Here's why KaurMaxwell stands out as your ideal choice for personal insolvency lawyers in London:
- Diverse & Comprehensive Expertise: The team at KaurMaxwell brings together diverse expertise in areas such as civil and commercial litigation, property law, employment law, and insolvency law. This multifaceted approach ensures that clients receive well-rounded legal support.
- Proven Track Record: Team members like Mandeep Kaur Virdee, have successfully negotiated and managed several complex bankruptcies. One of Mandeep’s most notable achievements was obtaining over 12 adjournments for a bankruptcy petition, in circumstances where she successfully convinced the judge that there was a more beneficial alternative, despite a well-known IVA supervisor vigorously petitioning for bankruptcy. The insolvency team’s strategic thinking and ability to achieve desired results demonstrate a proven track record of success.
- Personalised Service: KaurMaxwell prioritises personalised service that caters to individual needs. Whether it's our exceptional personal service in property portfolio management or a bespoke approach to each client, we're here to support you every step of the way.
- Accessibility: Based in London, our insolvency solicitors are easily accessible to clients across the UK. We're here to assist you, whether in person, over the phone, or through virtual consultations.
- Multilingual Support: Our team is fluent in multiple languages (Spanish, Punjabi, Hindi, Tagalog, Gujarati, French, Twi, Kurdish and English) allowing us to serve a diverse client base with ease.
Get in Touch with KaurMaxwell's Bankruptcy Solicitors
How Can You Contact KaurMaxwell for Legal Advice on Personal Insolvency?
Get in touch with our experienced team at KaurMaxwell today for personalised legal advice on personal insolvency and bankruptcy.
Why Call KaurMaxwell for Support with Bankruptcy and Insolvency Issues?
We regularly assist and advise on all types of insolvency matters, whether contentious or non-contentious. Our team at KaurMaxwell is here to help you navigate the legal landscape with confidence.
Frequently Asked Questions
What Are the Differences Between Personal Insolvency and Bankruptcy?
Personal insolvency is a broader term that includes bankruptcy.
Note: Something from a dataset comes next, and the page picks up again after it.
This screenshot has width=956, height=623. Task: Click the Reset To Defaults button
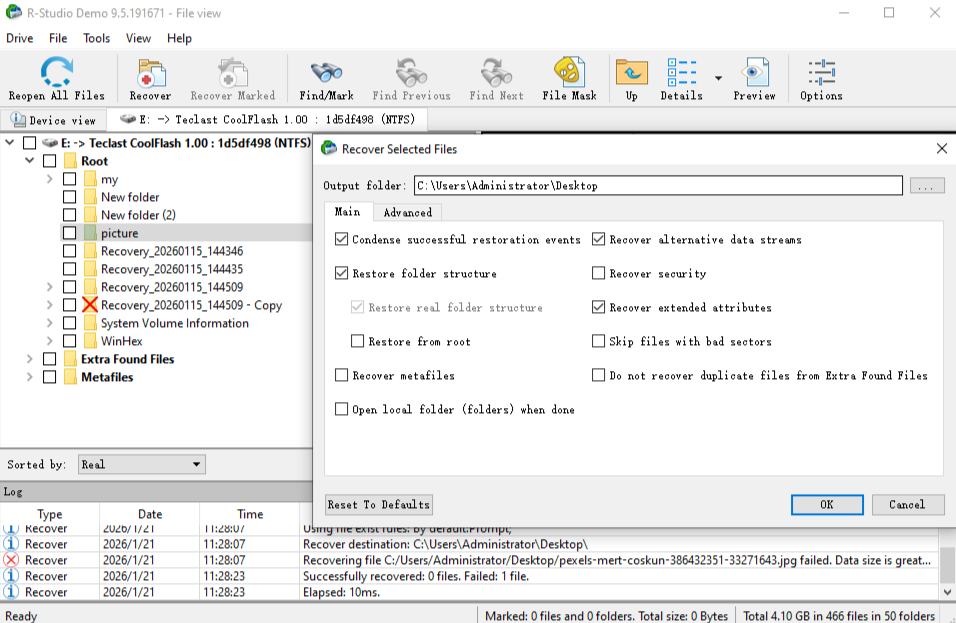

While personal insolvency refers to the inability to pay debts, bankruptcy is a specific legal process to resolve insolvency.
How Can an Individual Voluntary Arrangement (IVA) Help Me Avoid Bankruptcy?
An IVA can offer a flexible way to manage debts without declaring bankruptcy. It requires agreement from creditors and allows for negotiated repayments.
Can I Declare Bankruptcy Without a Solicitor, and What Are the Risks?
While it's possible to declare bankruptcy without a solicitor, the process can be complex and fraught with risks. A solicitor's guidance ensures that you comply with legal requirements and make informed decisions.